However, I recently baked an L2 cache SIMM from an old Gateway 2000 486 computer, and it cured the machine's instability problems, so it's worth a shot.
in other news: stubbed toe, cured headache.
:Skywriter:

DECUS Member 368596
Hmm, sounds like this might work for the funky graphics chip in my 2006 MBP, perhaps it would be worth trying. Would mean baking the entire logic board though...
For cache dimms or small or isolated parts (like a tram) I would say try the oven.
For laptop mainboards or other very integrated parts I would say use a heat gun - anything that has something on it that can melt.

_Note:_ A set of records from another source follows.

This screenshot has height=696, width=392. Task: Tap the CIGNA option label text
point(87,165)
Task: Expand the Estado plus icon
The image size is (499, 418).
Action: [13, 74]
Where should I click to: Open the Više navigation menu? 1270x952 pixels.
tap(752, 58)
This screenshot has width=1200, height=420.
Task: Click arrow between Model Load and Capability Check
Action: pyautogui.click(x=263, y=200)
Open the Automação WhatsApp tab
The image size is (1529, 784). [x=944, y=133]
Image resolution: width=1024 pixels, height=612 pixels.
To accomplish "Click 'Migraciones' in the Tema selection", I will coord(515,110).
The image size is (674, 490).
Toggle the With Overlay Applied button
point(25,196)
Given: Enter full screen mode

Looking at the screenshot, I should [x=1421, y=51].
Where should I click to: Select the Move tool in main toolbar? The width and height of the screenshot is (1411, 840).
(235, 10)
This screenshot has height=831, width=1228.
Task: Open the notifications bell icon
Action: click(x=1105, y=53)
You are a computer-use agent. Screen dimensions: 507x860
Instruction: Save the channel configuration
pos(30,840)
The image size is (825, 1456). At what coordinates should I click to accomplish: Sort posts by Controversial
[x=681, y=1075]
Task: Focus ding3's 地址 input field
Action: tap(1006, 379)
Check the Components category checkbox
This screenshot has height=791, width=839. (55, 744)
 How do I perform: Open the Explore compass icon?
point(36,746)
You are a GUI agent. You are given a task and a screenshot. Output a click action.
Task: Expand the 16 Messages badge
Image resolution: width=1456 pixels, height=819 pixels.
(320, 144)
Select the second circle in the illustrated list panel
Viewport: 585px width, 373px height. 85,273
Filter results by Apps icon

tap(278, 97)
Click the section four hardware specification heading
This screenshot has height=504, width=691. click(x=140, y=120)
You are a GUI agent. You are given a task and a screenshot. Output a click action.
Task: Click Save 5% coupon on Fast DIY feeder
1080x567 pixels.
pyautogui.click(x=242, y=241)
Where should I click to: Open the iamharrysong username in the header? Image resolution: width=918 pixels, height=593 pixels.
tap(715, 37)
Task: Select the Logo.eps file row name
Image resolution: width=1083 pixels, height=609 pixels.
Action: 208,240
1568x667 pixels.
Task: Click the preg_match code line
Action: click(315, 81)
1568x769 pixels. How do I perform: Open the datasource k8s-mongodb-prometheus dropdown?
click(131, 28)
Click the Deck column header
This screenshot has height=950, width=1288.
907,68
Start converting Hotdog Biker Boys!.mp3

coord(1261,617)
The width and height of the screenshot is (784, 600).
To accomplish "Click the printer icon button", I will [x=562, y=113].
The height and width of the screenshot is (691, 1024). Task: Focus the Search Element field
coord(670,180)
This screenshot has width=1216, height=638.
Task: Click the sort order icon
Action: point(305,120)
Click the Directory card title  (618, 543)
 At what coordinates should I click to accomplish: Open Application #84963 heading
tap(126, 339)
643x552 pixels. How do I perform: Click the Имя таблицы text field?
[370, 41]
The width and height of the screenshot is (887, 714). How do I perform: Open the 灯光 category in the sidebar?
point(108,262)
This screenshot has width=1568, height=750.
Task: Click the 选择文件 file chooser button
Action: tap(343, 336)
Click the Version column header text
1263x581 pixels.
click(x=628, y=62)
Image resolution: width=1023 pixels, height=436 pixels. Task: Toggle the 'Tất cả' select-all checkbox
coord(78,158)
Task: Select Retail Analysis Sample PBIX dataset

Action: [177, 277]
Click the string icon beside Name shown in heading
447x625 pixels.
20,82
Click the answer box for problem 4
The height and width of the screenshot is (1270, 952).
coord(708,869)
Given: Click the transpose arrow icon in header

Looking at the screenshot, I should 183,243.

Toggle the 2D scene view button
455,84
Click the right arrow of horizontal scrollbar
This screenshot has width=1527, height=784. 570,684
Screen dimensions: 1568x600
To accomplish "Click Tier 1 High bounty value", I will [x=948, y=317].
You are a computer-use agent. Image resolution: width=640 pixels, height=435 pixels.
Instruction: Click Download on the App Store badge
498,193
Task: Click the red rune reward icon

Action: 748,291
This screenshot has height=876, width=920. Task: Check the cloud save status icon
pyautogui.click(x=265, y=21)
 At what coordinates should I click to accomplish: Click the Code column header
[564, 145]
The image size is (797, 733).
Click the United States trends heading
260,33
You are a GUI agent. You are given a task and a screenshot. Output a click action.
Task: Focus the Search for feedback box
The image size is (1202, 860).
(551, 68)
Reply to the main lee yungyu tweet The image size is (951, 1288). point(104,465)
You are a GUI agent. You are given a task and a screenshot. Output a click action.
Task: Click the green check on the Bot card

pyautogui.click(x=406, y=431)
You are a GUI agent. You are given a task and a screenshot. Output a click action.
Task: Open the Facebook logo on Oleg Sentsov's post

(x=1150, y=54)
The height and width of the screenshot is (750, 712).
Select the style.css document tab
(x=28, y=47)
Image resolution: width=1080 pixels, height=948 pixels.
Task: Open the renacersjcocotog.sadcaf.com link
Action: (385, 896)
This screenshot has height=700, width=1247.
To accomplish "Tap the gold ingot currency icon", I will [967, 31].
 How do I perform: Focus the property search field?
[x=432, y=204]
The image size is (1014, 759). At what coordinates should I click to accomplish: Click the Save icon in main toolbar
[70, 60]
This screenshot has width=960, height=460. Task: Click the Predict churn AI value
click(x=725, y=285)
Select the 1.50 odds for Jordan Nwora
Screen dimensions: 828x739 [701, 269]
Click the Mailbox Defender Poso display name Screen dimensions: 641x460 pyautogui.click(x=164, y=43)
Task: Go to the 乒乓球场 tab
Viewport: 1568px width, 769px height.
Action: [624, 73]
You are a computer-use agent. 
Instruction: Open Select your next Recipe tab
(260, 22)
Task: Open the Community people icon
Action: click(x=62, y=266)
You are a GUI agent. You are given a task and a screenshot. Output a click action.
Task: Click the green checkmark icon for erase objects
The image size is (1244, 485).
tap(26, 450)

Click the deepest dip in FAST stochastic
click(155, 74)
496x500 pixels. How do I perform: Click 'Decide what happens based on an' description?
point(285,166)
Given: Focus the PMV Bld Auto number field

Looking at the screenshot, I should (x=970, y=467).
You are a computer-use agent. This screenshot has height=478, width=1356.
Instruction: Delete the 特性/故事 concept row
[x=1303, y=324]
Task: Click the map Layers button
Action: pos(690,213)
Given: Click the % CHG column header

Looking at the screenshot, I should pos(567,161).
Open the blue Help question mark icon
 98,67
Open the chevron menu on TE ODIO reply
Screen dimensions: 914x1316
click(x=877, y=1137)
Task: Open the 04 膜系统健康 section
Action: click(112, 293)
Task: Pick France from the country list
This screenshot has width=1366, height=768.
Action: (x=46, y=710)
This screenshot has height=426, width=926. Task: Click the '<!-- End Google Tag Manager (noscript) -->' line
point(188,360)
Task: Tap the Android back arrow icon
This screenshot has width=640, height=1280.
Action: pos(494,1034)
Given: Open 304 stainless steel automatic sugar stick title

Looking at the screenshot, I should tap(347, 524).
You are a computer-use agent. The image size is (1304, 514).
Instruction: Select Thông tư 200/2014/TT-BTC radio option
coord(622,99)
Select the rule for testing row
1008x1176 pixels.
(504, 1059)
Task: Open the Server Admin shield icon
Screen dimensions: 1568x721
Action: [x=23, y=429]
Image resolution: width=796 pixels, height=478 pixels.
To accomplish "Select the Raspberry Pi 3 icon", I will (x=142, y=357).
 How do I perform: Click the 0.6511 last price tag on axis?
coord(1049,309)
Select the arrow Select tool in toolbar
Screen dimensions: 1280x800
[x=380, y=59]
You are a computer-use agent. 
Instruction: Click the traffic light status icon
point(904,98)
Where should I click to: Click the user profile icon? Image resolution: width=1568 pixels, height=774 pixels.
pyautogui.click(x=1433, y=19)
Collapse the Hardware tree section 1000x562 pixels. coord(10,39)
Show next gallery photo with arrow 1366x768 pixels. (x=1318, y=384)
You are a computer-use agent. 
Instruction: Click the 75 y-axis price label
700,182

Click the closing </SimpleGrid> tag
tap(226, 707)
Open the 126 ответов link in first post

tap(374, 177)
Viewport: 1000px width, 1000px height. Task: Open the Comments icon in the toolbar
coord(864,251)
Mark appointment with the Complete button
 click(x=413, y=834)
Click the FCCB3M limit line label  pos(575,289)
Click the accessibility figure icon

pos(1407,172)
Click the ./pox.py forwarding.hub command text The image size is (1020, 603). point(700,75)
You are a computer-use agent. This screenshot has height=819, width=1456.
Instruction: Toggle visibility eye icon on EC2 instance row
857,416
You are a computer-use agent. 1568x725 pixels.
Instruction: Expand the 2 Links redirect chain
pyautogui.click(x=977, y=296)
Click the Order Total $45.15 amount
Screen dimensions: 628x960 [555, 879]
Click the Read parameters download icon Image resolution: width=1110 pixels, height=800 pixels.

Either way it's a real crapshoot.
Google: Don't Be Evil. Apple: Don't Be Greedy. Microsoft: Don't Be Stupid.
It is a crapshoot.. but I was amazed how well it worked. My graphics card was completely useless before the baking.. not only did it have a view lines through the picture but the entire screen area was a mess - you couldn't read anything.

Also make sure not to bake for too long... 10 minutes was perfect because the casing of the little "speaker" on the card was starting to get really soft. 3 minutes more and it would probably have molten.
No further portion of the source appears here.